Das Opfer verstand nicht, es staunte nur, der Junge tat etwas. Ein rotes pulsierendes Etwas sass in seiner Hand. Und dann ... das Opfer traute seinen Augen nicht. Das rote pulsierende Etwas schien den Jungen "aufzufressen". Das pulsierende Ding frass sich am Arm des Jungen nach oben, entblätterte die Haut, die in fauligen Streifen zu Boden fiel, frass das Fleisch, das zu bruzeln und zu verbrennen schien. Dann war es vorbei. Ein Haufen Asche und schwarzer Knochen blieb brennend am Boden liegen.
Das Opfer stand auf, stolperte nach vorne, starrte auf den brennenden Punkt, an dem gerade noch der Junge gehockt hatte.
Dann verliess das Opfer diesen Ort und ging in den Rest des Tages hinaus, der nun freundlich und schön war. Das Opfer hatte keine Ahnung von dieser Geschichte, doch es wusste, das dieser kleine Junge für es gestorben war.
Der kleine Junge hatte sich geopfert. Das Opfer blickte hinauf in den Himmel, der langsam dunkel wurde, und wusste, das nun alles gut war.

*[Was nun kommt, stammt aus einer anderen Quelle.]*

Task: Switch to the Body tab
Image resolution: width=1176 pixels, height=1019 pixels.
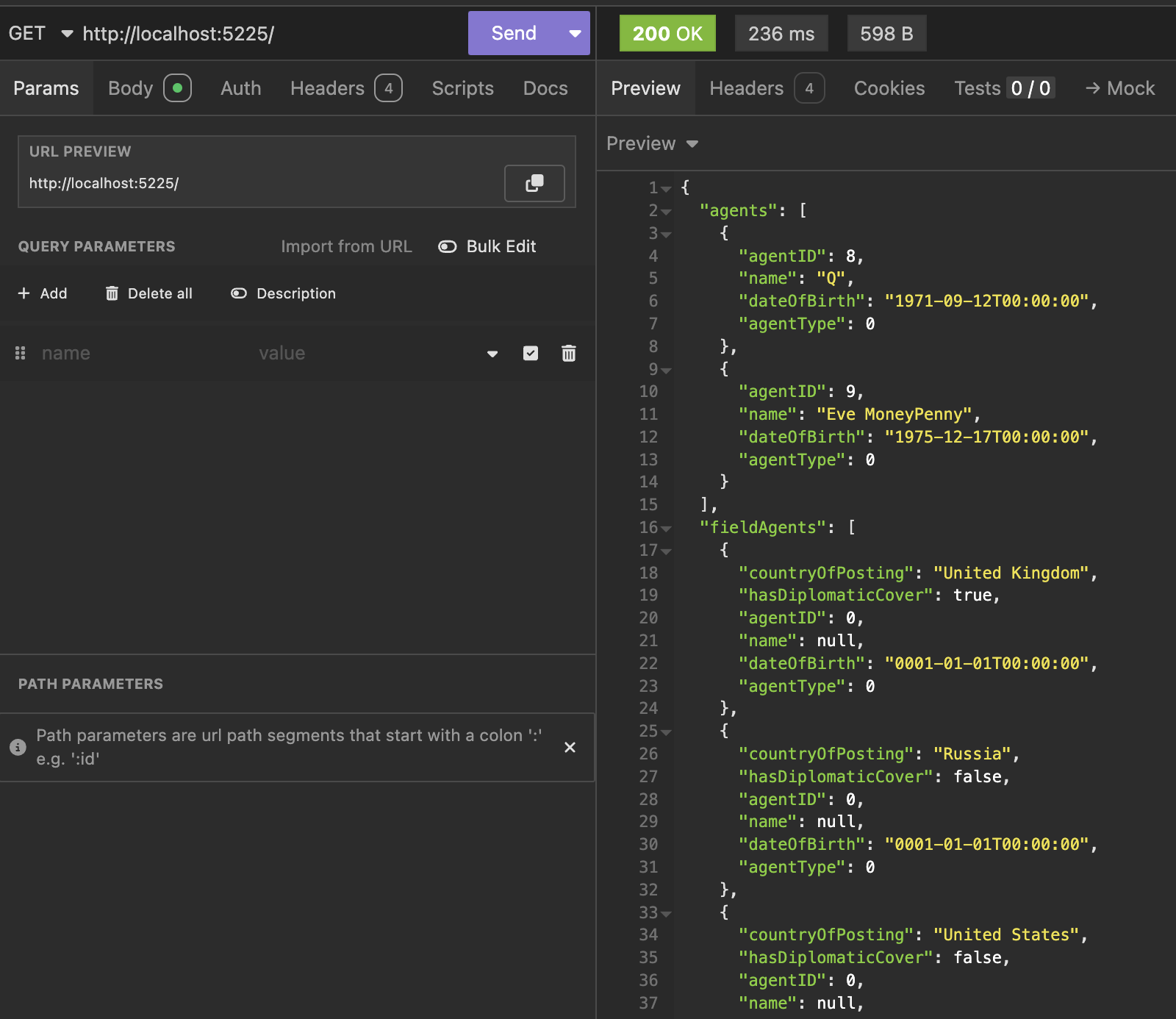Action: pyautogui.click(x=131, y=88)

Am 23. Oktober 1994 ging ein kleiner Junge namens Jack Crawford die Jackson Street entlang und dachte über seinen Vater nach, über seine Mutter und über Morgan. Er ging an einen Ort, an einen Ort, der besser sein würde als hier. Jemand hatte ihm ein Ultimatum gestellt, heute lief es ab. Ein Jahr war es her, seit er das Dunkel zerstört hatte, der Zerstörer des Dunkels hat ein Jahr, ein Jahr in dem er noch leben und atmen kann. Doch nun würde es vorbei sein. Jack Crawford ging die Strasse entlang, ein Lächeln im Gesicht, und er ging um zu sterben.